Task requirements: Continue the interview below with Dr. Sol Solomon, the Memphis VA endocrinologist, starting after its final sentence.

Dr. Sol Solomon, (pictured above) receiving an award in 2007 for 40 years of federal service, and an Air Force Veteran, has been associated with VA for nearly a half century. He now serves as chief of endocrinology and metabolism at the Memphis VA Medical Center and as an emeritus professor of endocrinology at the University of Tennessee Health Science Center. His focus has largely been on the study of diabetes.
He’s authored many papers and has won a series of awards. His most prestigious honor was the 2010 Founder’s Medal Award of the Southern Society for Clinical Investigation. At age 81, he’s approaching the end of his career. But he believes he has time left and hopes to carry on voluntarily by counseling young doctors and physician scientists at VA and the University of Tennessee.
What drove you to military service?
I had a job involving research at the National Institutes of Health. However, I decided that the Vietnam War was my war and probably my only time to serve, so I gave that job up and enlisted in the Air Force through the Berry Plan (which allowed physicians to defer obligatory military service until they completed medical school and residency training). One of my ancestors, Haym Salomon, came to America in 1770 and is known as the financial wizard of the American Revolution. He was honored on a postage stamp in 1976. My cousin, Joe Linhart, served in the U.S. Army Air Corps in World War II and flew the Mustang fighter plane. He was shot down over Nazi-occupied France but was rescued by the free French. He and his group later received the Distinguished Flying Cross, one of the highest decorations given by the U.S. military.

Source data:
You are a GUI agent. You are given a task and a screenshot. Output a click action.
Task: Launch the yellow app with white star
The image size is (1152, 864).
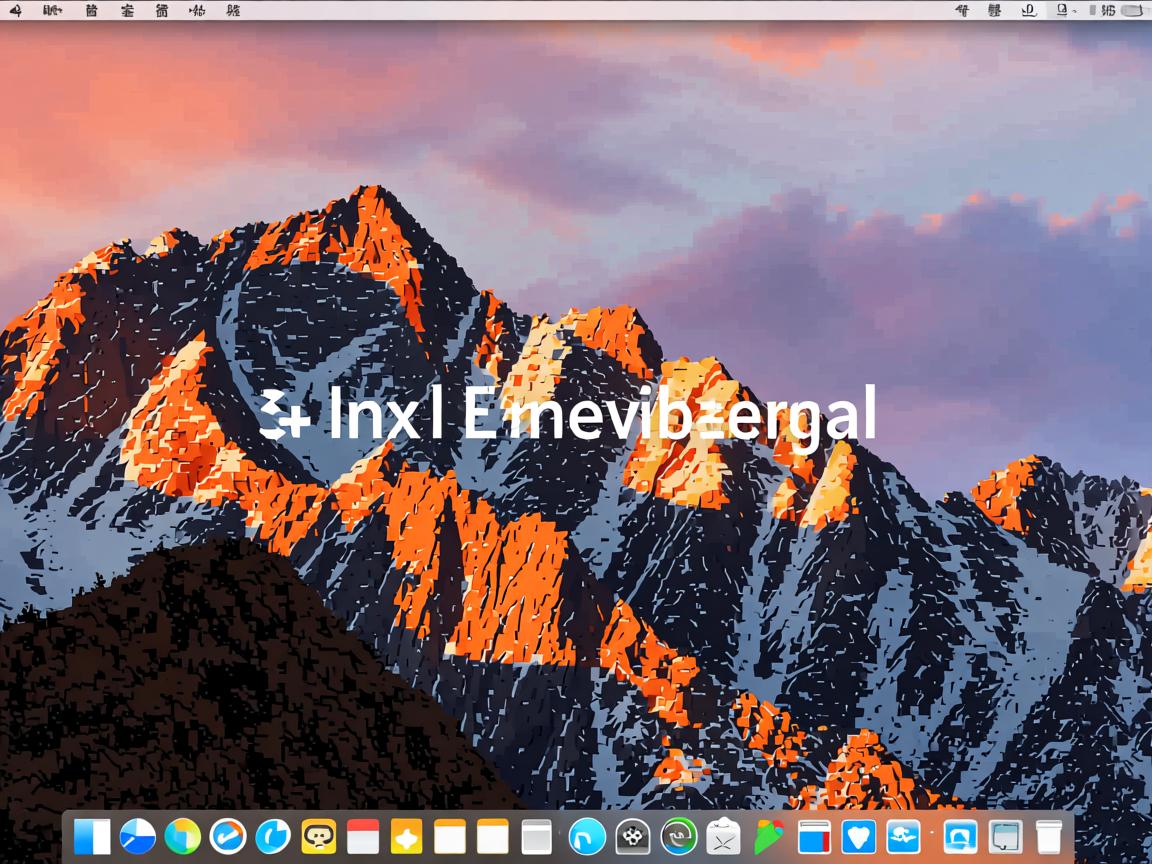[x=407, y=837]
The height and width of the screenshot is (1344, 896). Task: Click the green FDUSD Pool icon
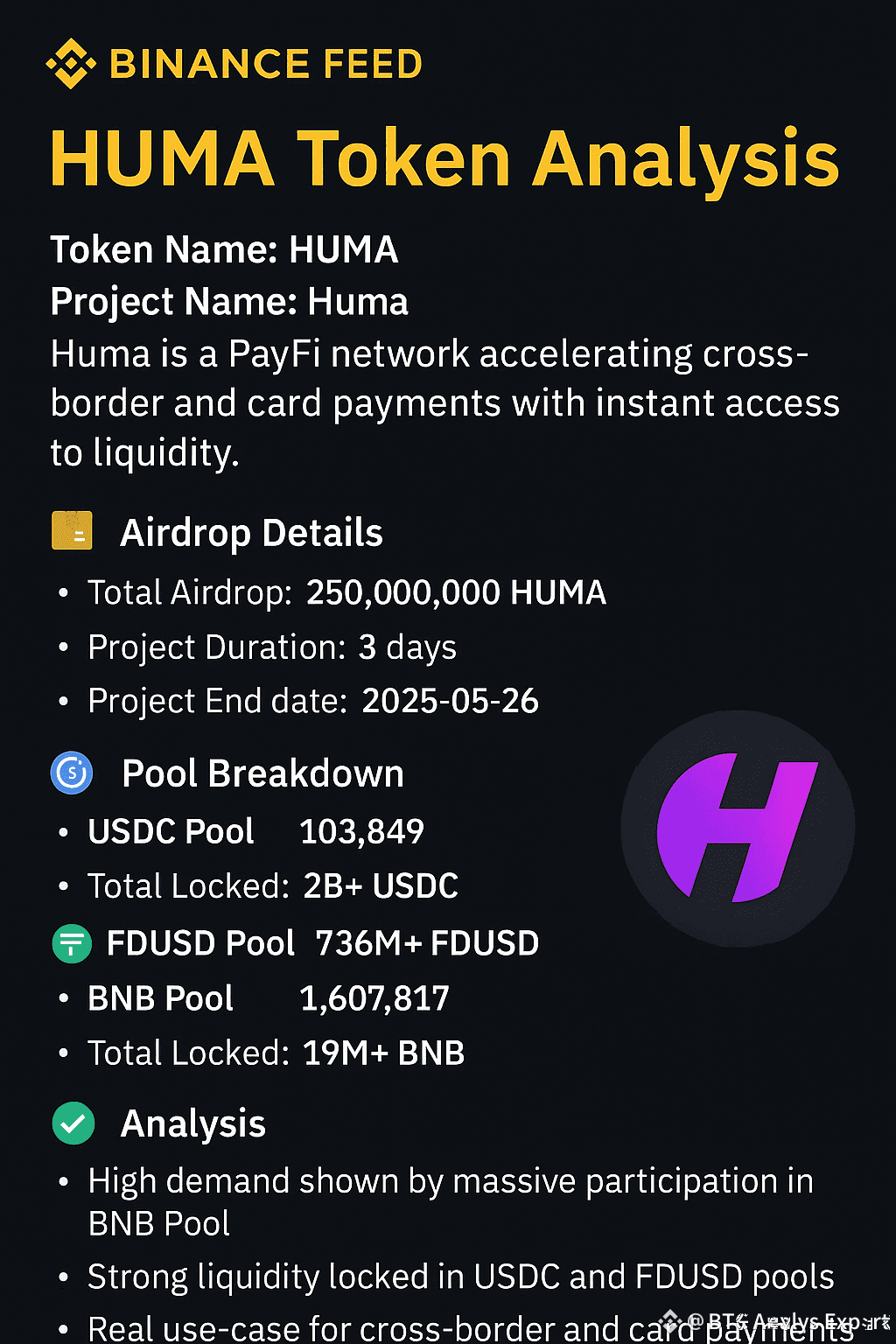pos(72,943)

Task response:
What inspired your research career?
A number of events inspired my research career. I had polio at age 11 but through some miracle had no paralysis. I was accepted at the Bronx High School of Science in New York, one of the best high schools in the United States at that time. I finished second in my class out of 627 students and received a full scholarship to Harvard before submitting an application. At Harvard, I majored in chemistry and biochemistry and worked with Dr. Konrad Bloch, who asked me to be his graduate student. He went on to share the Nobel Prize in Physiology or Medicine in 1964 for a discovery related to cholesterol and fatty acid metabolism.
Dr. Sol Solomon during his days as chief of medicine at Dyess Air Force Base in Abilene, Texas, in the late 1960s.
When and where did you serve in the military? Describe your military experience.
Service to my country has always been important to me. When I enlisted in the Air Force through the Berry Plan in 1967, the Air Force offered to make me chief of endocrinology at Ramstein Air Base in Germany. That’s because I had been a fellow at Harvard of Dr. Robert Williams, one of my mentors and the author of a major textbook on endocrinology. When the Air Force told me that I’d be stationed at Ramstein outside of Munich, Germany, I declined because the entire Polish side of my family—63 people—had perished in the Nazi concentration camp at Auschwitz in World War II. Instead, I served as chief of medicine at Dyess Air Force Base in Abilene, Texas, from 1967 to 1969. During that time, the medical division at the base received an outstanding unit award.